This application is related to copending, U.S. patent application Ser. No. 869,429.
1. Field of the Invention
This invention relates generally to analog signal processors. More particularly, the present invention relates to analog signal processors which use instantaneous floating point amplifiers to amplify a fluctuating input signal to a level within preselected limits.
2. Description of the Related Art
In land seismic exploration, sound waves are commonly used to probe the earth's crust to determine the types and locations of subsurface formations. The earth's crust can be considered a transmission medium or filter whose characteristics are determined by passing sound waves through that medium. Using reflection seismic techniques, sound waves or impulses are generated at a transmission point at or near the earth's surface, and transmitted toward a subsurface target. The sound waves impinge upon subsurface reflecting boundaries and are reflected back toward the earth's surface where they are received at one or more receiving points.
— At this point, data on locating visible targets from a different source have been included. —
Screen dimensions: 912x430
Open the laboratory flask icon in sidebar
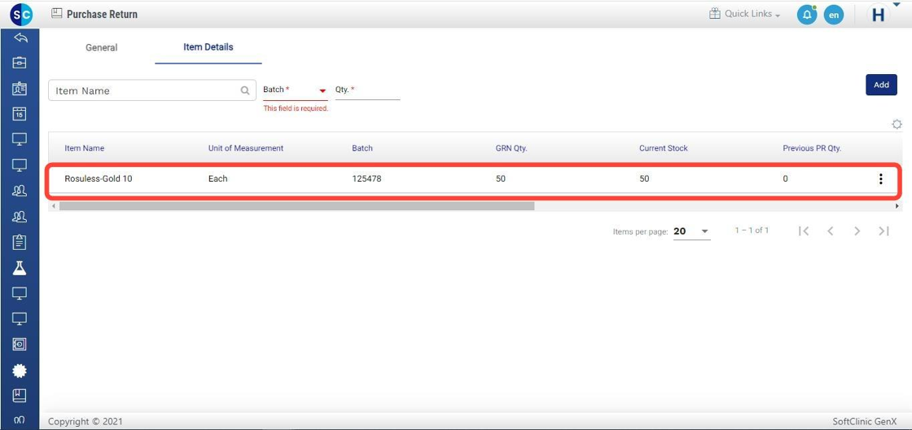pos(20,268)
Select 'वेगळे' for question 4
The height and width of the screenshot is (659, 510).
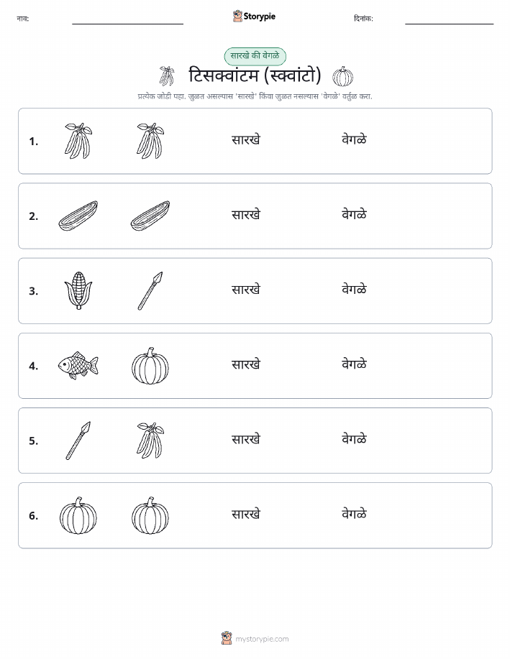355,364
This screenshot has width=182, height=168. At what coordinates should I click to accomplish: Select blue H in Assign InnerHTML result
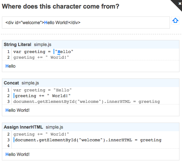coord(7,154)
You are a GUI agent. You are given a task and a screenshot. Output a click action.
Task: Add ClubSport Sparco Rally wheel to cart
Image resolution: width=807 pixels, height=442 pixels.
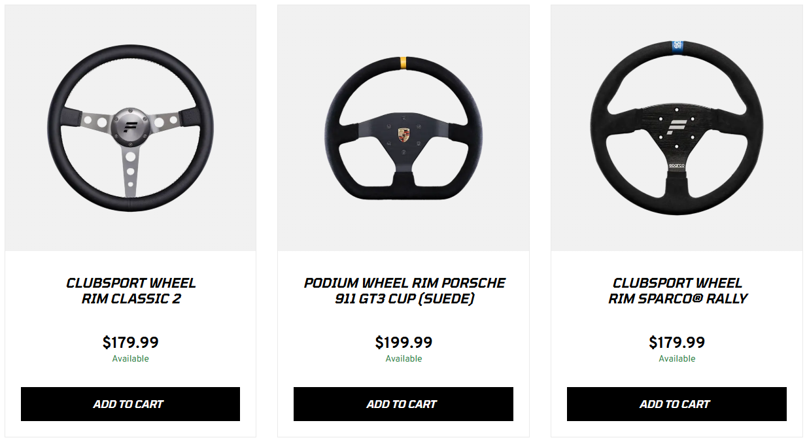(x=676, y=404)
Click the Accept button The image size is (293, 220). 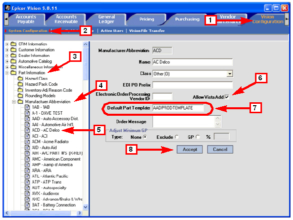point(190,150)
The received waves are detected by seismic detectors, e.g., geophones, which generate electrical signals. The electrical signals, which contain information relating to subsurface formations, are recorded in a form which permits analysis. The shape and depth of subsurface reflection boundaries and the likelihood of finding an accumulation of minerals, such as oil and gas, are discerned from the analysis by skilled interpreters.
In marine seismic exploration, operators on a boat generate sound waves from a location remote from the boat. The boat tows a cable (oftentimes referred to in the trade as "a streamer"), in which sensors are disposed in multiple sections of the cable to detect the reflection of the sound waves from the ocean floor. To obtain accurate data, geologists employ many sensors arranged in short closely spaced arrays in the marine streamer. In known systems, the signals from multiple sensors form one "channel", and each section of the cable has multiple channels. In known systems, each cable section has a controller that samples the signals from each channel.
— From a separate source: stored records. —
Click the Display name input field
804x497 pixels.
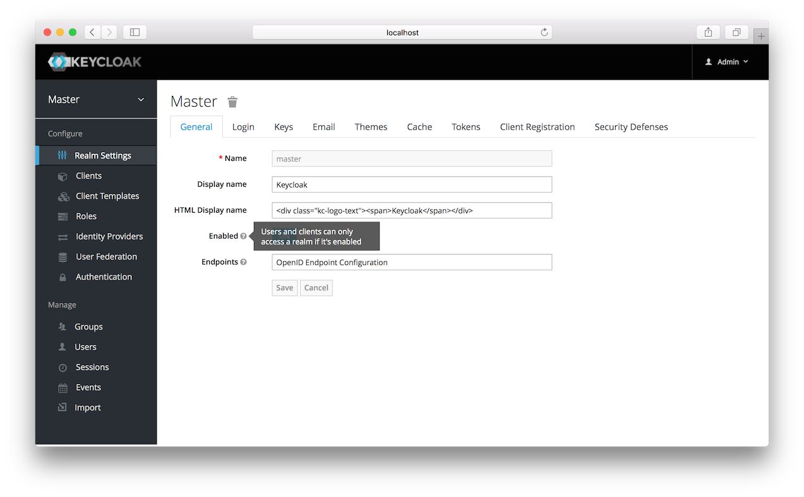(x=412, y=184)
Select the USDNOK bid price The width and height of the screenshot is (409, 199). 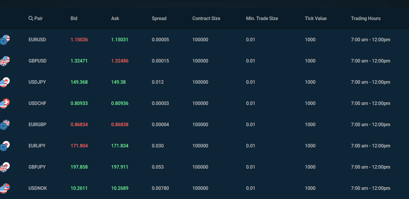79,188
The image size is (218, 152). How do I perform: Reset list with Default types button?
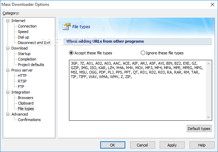coord(199,129)
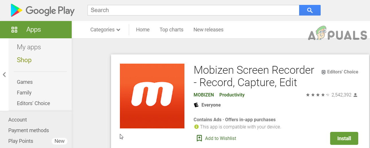Click the Everyone content rating icon
This screenshot has height=148, width=370.
196,105
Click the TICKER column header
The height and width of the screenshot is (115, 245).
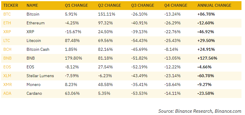(x=11, y=5)
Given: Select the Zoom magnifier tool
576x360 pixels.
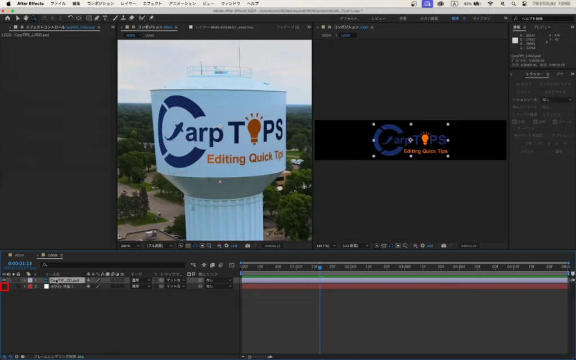Looking at the screenshot, I should [x=34, y=18].
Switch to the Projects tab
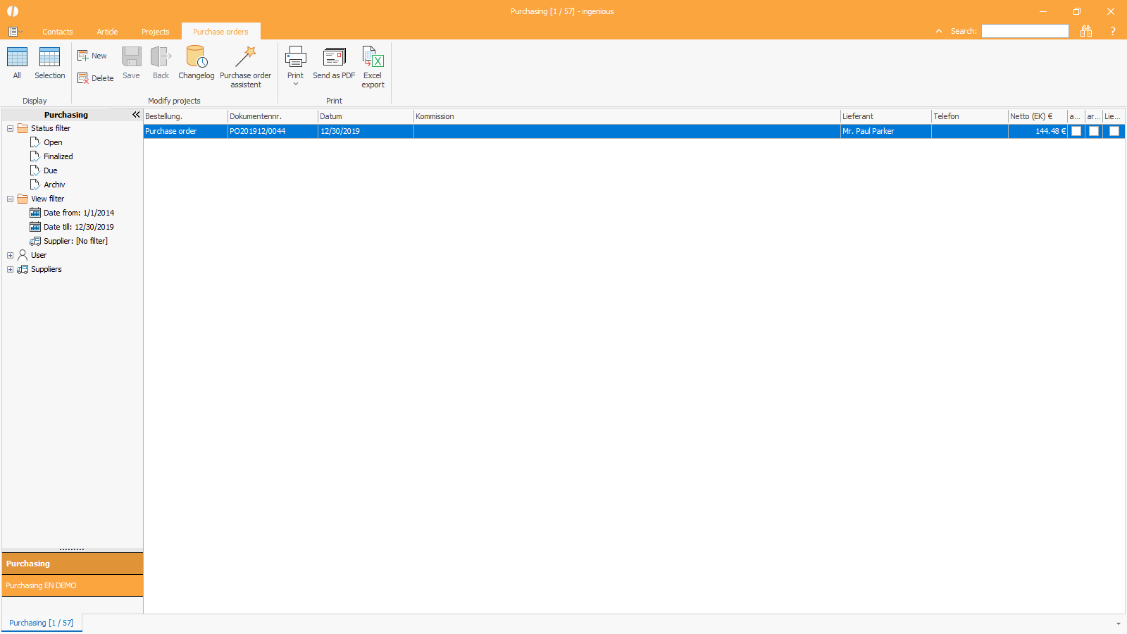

The outputs of the channels are time-division multiplexed, amplified, digitized and recorded. In known time-division multiplexed systems, the output of each channel is sampled once per sample time, and sample times of one millisecond, two milliseconds, and four milliseconds are used.
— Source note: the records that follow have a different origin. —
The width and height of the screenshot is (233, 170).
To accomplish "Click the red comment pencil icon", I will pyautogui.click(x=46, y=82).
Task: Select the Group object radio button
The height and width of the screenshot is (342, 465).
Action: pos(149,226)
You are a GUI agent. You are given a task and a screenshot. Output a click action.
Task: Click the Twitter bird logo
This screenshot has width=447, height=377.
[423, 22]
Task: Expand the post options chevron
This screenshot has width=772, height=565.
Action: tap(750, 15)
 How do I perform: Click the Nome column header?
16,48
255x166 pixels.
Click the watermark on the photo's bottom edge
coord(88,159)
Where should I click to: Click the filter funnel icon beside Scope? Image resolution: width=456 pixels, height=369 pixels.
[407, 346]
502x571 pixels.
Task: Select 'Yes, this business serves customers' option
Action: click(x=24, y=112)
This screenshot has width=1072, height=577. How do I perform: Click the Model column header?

First, the amplitude of the input sound waves varies as a function of time. Second, the amplitude of the reflected sound waves decreases with time since recording is continued after the generation of input sound waves is terminated. Therefore special amplifiers, commonly referred to as instantaneous floating point or IFP amplifiers, are used to amplify the output of the channels of a seismic array.
It is undesirable in seismic operations to utilize an amplifier having a fixed gain for two major reasons.
The gain of an IFP amplifier varies depending upon the magnitude of the input signal. The amplifier is usually designed such that the amplifier output, when sampled, is at a level within preselected limits. Typically, the IFP amplifier is designed to amplify the input signal to a level between one-half and full scale output of the amplifier.
Known instantaneous floating point amplifiers include a plurality of cascaded amplifier stages. The number of stages and the gain of each stage determine the maximum gain that the amplifier can apply to the signal presented at its input. A given stage of the amplifier is or is not used, depending upon the amount of gain that must be applied to the input signal to increase its magnitude to within the preselected limits.
Known instantaneous floating point amplifiers also include control circuitry which determines, for each input signal, those stages of amplification which are required to amplify the input signal to within the preselected limits. The control circuitry typically generates a gain word representative of which stages of the amplifier are presently being used to amplify the input signal. It is desirable to minimize the number of stages of amplification required to implement a given amplifier in order to reduce circuit complexity.
One problem with known instantaneous floating point amplifiers is that each stage of amplification has an inherent offset voltage which is amplified together with the input signal. Since it is imperative that the ultimately recorded data be as uncorrupted by noise as possible, the amplified offset voltage must be removed from the amplifier output before later processing begins. Removing the offset voltage is commonly referred to as "nulling" or "zeroing" the amplifier.
Known systems include one sample and hold amplifier per digitizing section, the seismic output from all the channels of a given section being multiplexed onto the one sample and hold. This technique causes an undesirable time shift of the data because only one channel can be sampled and held while amplification and analog-to-digital conversion is being performed on that channel's signal. A time delay exists between the multiplexing of the first signal through the floating point amplifier and the multiplexing of the last signal. Thus, the last signal amplified does not accurately represent the signal received from the hydrophones at the instant in time the first signal amplified is received.
In known systems, the signals from the seismic channels are bipolar signals, which are multiplexed onto a sample and hold or directly to a floating point amplifier. Because of the large dynamic range of signals (on the order of 110 to 120 db), a high signal level on one channel may cause that channel to be capacitively coupled to adjacent channels, giving rise to spurious signals ("cross talk") on those adjacent channels.
Another problem in known systems is that voltage error correction circuitry is required for each sampling circuit. To conserve space, designers of some known systems assume that the voltage errors occurring in each sampling circuit are identical, and thus use only one voltage error correction circuit. In such a system, the correction circuitry sums the identical error correction voltage with each channel's signal.
Yet another problem is the large amount of physical space required for the floating point amplifier. Known systems require several stages of amplification, with DC offset correction circuitry between each stage.